The RPG-18 Mukha light anti-armor weapon is a disposable, telescopic shoulder-fired anti-tank weapon that was adopted by the Soviet Union in 1972 and was used by the Russian Army until the 1990s.
Basically a copy of the American M-72, the RPG-18 Mukha (Mukha means "fly") is now considered obsolete.
The RPG-18 weighs only 8.82 pounds (4kg) and is only 27.76 inches (705mm) when folded. When loaded, it weighs 13.67 pounds (6.2kg). Its compact size and light weight allowed the Mukha to be carried by one infantryman. It was suitable for various roles, such as engaging light AFVs or blasting clearings through buildings during street fights.

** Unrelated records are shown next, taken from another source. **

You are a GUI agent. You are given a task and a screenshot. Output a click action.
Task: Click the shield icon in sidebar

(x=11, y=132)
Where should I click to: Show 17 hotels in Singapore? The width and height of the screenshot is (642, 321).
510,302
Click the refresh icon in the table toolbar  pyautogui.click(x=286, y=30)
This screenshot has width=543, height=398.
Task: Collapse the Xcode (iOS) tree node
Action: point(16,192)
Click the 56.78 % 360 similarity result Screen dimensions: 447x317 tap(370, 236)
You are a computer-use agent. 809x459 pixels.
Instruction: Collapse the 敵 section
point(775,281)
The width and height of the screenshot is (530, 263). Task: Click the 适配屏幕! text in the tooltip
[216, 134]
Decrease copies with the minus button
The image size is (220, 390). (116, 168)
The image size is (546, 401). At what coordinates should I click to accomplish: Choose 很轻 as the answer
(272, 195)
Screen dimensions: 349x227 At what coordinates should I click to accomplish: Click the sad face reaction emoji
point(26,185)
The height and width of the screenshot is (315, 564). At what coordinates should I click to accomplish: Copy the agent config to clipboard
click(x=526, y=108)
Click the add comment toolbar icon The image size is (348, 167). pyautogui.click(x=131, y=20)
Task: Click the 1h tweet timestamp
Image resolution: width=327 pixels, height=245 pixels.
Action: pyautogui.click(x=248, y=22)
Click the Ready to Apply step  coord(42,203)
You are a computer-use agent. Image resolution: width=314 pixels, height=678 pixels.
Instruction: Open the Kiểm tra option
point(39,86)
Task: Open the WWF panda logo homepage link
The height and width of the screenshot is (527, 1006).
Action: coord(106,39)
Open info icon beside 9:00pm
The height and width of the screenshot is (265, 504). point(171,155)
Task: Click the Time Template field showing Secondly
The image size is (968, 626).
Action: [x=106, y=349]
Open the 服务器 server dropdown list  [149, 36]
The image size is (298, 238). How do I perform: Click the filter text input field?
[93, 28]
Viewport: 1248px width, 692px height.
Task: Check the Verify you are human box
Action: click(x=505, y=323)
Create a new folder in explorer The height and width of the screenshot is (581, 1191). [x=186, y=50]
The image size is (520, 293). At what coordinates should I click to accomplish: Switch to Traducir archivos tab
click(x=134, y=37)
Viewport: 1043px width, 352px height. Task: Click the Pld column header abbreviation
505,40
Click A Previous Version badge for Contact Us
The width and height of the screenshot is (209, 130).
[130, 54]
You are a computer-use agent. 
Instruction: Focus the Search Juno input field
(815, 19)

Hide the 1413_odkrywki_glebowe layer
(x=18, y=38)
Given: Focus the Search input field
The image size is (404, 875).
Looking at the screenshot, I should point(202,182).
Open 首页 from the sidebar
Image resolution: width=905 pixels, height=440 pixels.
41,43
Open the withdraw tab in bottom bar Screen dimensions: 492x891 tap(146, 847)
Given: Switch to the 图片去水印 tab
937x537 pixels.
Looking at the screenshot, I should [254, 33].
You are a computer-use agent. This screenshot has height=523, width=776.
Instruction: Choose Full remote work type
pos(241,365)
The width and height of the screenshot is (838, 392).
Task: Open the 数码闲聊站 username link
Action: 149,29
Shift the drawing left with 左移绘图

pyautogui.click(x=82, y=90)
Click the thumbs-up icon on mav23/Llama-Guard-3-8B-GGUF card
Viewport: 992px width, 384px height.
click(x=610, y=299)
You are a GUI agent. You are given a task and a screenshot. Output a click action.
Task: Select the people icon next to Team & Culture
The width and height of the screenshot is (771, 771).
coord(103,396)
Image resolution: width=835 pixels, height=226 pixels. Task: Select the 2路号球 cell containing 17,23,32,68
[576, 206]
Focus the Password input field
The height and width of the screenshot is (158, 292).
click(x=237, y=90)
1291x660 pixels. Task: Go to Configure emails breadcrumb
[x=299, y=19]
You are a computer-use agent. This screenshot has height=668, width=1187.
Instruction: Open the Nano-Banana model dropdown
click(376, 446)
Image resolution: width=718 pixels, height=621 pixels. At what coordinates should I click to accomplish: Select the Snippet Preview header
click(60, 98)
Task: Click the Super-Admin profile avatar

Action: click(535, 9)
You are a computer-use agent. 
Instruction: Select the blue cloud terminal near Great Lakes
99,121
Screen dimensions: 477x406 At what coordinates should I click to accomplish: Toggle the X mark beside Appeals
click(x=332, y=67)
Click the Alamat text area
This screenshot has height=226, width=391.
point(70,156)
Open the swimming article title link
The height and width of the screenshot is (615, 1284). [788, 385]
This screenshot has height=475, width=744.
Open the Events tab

The launcher is preloaded with a PG-18 rocket. When the bayonet catch is released, the two halves of the RPG-18 extended to reach a firing length of 39.37 inches (1000mm).
The RPG-18 Mukha light anti-armor weapon has basic pop-up sights that are graduated at 164 foot (50m) intervals to a range of 656 feet (200m).
The 2.52 inch (64mm) caliber projectile weighed 5.51pounds (2.5kg) and is launched with a muzzle velocity of 374ft/s (114m/s). It is capable of penetrating up to 11.8 inches (300mm) of armor.